Andreas Tunger-Zanetti, director of the Center for the Study of Religions at the University of Lucerne, discussed the question in a Feb. 19 interview with the Catholic media center Cath-Info, a service of the Conference of Swiss Bishops.
“Many women who wear a nikab especially want to keep religious commandments. This is often based on a fundamentalist interpretation,” Tunger-Zantetti said. “In some cases, there may be a political agenda behind it. But the link with an organized Salafist Islam, political or pietist, is rather weak.”
He voiced concern about the decline in knowledge of religious facts and concepts and in the ability to interpret religious practice. Many people do not know the number of daily prayers Muslims are required to say, and they see even this practice as “a sign of radicalization.”
He saw the measure as “a defensive reflex due to uncertainty.”
Other European countries have passed rules that conflict with religious practices.
In Belgium, both Muslim halal and Jewish kosher slaughter practices have been banned on animal welfare grounds.
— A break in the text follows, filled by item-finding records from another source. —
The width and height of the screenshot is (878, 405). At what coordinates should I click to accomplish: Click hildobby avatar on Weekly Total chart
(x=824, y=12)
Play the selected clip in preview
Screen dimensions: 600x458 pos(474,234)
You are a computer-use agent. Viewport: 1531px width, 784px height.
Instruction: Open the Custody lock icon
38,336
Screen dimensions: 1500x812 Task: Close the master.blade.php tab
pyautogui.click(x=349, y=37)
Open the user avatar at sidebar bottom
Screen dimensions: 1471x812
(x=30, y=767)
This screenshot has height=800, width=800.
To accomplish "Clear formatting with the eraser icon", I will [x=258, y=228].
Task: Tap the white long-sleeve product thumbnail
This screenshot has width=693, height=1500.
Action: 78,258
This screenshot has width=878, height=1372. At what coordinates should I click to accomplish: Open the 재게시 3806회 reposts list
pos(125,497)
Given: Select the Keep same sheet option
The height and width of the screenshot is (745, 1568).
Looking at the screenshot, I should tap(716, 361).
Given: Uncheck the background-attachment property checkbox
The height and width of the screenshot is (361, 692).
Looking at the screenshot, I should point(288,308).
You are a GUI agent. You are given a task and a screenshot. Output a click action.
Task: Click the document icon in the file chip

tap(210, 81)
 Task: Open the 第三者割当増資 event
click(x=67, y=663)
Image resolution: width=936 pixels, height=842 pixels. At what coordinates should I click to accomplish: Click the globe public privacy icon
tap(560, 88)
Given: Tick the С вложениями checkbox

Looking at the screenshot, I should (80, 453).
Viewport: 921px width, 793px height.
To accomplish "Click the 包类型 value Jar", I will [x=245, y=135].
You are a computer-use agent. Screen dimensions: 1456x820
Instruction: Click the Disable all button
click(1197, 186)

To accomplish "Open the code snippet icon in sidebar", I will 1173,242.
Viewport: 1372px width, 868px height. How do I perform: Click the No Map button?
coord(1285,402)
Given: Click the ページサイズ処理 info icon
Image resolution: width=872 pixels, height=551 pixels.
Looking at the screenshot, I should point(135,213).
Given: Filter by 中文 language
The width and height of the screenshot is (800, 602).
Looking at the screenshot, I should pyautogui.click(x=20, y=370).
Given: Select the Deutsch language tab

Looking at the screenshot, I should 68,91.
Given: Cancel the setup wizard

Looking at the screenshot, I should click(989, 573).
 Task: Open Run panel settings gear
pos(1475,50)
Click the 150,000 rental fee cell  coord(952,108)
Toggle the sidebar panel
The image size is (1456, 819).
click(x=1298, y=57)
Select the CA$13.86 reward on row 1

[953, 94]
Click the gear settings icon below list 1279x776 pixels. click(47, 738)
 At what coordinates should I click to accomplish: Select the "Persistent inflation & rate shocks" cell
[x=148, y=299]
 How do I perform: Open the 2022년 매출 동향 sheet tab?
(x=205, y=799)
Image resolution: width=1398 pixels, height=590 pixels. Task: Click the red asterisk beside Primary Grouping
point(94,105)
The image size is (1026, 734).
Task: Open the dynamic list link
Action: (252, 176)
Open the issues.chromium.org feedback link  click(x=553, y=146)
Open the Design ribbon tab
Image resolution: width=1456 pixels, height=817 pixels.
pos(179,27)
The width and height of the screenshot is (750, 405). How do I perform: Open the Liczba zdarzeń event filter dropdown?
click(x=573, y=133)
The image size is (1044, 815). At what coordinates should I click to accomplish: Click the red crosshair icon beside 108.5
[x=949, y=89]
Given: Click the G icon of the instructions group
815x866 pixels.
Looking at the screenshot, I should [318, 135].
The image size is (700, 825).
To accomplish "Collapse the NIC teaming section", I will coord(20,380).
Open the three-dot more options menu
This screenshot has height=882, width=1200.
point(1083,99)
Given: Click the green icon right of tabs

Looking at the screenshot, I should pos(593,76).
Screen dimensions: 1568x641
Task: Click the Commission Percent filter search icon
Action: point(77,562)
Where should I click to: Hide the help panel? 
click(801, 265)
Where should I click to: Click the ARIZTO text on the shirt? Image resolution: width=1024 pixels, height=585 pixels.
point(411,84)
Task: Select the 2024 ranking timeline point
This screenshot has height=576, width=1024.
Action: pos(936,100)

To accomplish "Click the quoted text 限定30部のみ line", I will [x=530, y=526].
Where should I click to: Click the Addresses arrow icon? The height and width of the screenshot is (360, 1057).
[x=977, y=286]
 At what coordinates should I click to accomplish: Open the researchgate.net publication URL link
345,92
In December 2020 a European Union court said the Belgian law is justified by the need to promote animal welfare even if it does not accommodate religious freedom.
Belgian’s Jewish umbrella group said they would take the case to the European Court of Human Rights.
European Union rules and regulations in many European countries require that animals be made insensible to pain before slaughter. Both Muslim and Jewish rules regarding animal slaughter preclude stunning because they require that the animals be in perfect health. Most European countries and the EU have religious exemptions to the requirement to stun animals. The Belgian rules do not.